[Source passage]:
Re: Introducing a new HTTP response header for Carbon Emissions calculation

Hi Bertrand,



On Tue, Apr 11, 2023 at 2:26 PM Bertrand Martin <bertrand@sentrysoftware.com>
wrote:

> Hi, (newbie here)
>
> I submitted a new I-D to define a simple HTTP response header field with
> the amount of CO2-eq in grams emitted by the processing of the request and
> the production of the response:
> https://datatracker.ietf.org/doc/draft-martin-http-carbon-emissions-scope-2/
>
> Example:
> Carbon-Emissions-Scope-2: 0.0000456
>
> The goal:
> If HTTP servers are able to calculate or estimate this value, it will
> allow clients and applications to assess their Scope 3 carbon emissions. It
> is critical that we define a standard header for reporting this metric to
> help organizations assess the carbon emissions associated to the
> consumption of external services, SaaS, or even a Web site, a Google
> search, a ChatGPT response, etc.
>
> Note: We're talking about Scope-2 emissions only (i.e. associated to the
> electricity consumed while performing the service), because you only need
> to take into account the Scope-2 emissions of your suppliers when you
> estimate your own Scope-3 emissions. See
> https://www.iso.org/standard/66453.html  and
> https://ghgprotocol.org/sites/default/files/standards_supporting/FAQ.pdf
> for more information on Scope 1, 2 and 3.

[Exercise details]:
Write the next part of the email reply above about the proposed Carbon-Emissions-Scope-2 HTTP header, starting right after its last line.

[Data for review]:
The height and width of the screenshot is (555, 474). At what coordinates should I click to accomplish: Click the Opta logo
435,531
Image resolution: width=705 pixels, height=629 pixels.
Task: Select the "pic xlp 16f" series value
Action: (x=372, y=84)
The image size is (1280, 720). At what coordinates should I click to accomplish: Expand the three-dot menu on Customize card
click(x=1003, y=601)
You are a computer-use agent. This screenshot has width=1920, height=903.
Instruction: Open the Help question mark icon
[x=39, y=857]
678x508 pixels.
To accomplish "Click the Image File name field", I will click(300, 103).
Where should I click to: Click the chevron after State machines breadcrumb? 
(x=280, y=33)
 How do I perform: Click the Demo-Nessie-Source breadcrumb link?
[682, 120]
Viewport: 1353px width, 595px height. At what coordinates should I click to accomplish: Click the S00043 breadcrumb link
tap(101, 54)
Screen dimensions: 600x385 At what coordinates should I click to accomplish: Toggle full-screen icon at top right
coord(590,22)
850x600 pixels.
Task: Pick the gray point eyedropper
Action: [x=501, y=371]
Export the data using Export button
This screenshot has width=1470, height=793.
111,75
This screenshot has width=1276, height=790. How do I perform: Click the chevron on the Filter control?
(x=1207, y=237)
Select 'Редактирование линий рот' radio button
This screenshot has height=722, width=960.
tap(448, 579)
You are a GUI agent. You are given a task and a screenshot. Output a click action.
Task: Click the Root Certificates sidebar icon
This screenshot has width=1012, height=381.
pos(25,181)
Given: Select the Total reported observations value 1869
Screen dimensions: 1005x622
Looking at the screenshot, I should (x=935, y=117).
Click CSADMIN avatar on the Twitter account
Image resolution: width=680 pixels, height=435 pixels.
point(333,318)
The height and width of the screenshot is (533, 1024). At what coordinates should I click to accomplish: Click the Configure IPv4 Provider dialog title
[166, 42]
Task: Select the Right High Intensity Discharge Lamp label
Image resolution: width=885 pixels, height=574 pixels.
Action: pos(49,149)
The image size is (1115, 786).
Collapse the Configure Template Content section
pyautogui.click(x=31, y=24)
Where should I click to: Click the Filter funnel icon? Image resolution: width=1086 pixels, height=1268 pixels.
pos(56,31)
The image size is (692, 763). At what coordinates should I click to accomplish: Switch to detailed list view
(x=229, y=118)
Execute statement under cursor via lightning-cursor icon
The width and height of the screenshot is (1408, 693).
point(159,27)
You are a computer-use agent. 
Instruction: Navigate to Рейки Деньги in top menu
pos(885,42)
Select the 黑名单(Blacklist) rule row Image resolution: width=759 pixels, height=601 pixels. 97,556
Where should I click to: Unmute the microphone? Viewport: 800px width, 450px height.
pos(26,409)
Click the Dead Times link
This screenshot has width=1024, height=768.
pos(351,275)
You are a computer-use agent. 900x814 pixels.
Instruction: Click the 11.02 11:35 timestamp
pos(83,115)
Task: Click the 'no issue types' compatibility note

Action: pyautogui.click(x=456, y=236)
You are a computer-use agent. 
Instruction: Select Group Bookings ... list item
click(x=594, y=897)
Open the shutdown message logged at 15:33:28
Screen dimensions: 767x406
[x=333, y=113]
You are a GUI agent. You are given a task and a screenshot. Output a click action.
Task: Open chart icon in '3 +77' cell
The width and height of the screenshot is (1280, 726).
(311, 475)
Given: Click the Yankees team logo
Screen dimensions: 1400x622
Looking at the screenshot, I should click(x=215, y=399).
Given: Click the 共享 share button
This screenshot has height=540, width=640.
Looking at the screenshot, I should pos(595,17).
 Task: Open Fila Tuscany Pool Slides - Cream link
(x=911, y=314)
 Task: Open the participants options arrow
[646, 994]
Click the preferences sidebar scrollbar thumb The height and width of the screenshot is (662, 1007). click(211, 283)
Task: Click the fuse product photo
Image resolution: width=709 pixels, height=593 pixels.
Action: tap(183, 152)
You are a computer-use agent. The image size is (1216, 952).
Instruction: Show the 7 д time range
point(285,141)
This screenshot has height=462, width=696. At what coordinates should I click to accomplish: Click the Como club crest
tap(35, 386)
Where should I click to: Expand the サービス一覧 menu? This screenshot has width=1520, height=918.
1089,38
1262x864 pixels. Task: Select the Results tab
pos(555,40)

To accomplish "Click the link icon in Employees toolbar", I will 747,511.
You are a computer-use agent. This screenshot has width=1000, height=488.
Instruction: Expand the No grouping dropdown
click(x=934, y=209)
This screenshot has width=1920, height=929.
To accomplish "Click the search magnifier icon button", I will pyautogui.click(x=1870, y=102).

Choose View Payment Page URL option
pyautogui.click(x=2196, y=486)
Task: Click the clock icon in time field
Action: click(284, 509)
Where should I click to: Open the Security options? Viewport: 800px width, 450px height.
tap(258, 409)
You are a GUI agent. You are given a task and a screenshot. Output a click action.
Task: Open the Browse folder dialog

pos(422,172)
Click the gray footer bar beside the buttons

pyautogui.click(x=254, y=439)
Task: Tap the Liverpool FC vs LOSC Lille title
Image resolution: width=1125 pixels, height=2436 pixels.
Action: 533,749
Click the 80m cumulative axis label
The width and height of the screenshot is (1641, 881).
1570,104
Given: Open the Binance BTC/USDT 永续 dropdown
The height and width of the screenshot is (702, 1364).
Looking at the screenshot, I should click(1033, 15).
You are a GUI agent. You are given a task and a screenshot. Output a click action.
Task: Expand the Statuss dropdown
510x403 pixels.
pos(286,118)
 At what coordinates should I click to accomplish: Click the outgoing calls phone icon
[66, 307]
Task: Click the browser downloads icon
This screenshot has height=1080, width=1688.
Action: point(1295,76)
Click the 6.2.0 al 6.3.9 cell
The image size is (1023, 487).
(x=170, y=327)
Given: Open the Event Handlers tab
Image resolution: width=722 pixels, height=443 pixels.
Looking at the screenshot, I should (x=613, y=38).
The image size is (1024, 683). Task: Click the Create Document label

[Answer to this task]:
>
> Any chance this would be looked at by the HTTPbis WG? I believe this could
> transform the industry in how it handles carbon emissions.
>

Have you considered how this might work where there is a chain of servers
involved in handling a request? We might think of CDNs in this light but it
is also common for servers to sit in front of something like an app server
or cache server. Therefore it could benefit this proposal to make it a list
of values that can comprise the entire lifecycle of a request/response
exchange.

Cheers
Lucas

Thank you!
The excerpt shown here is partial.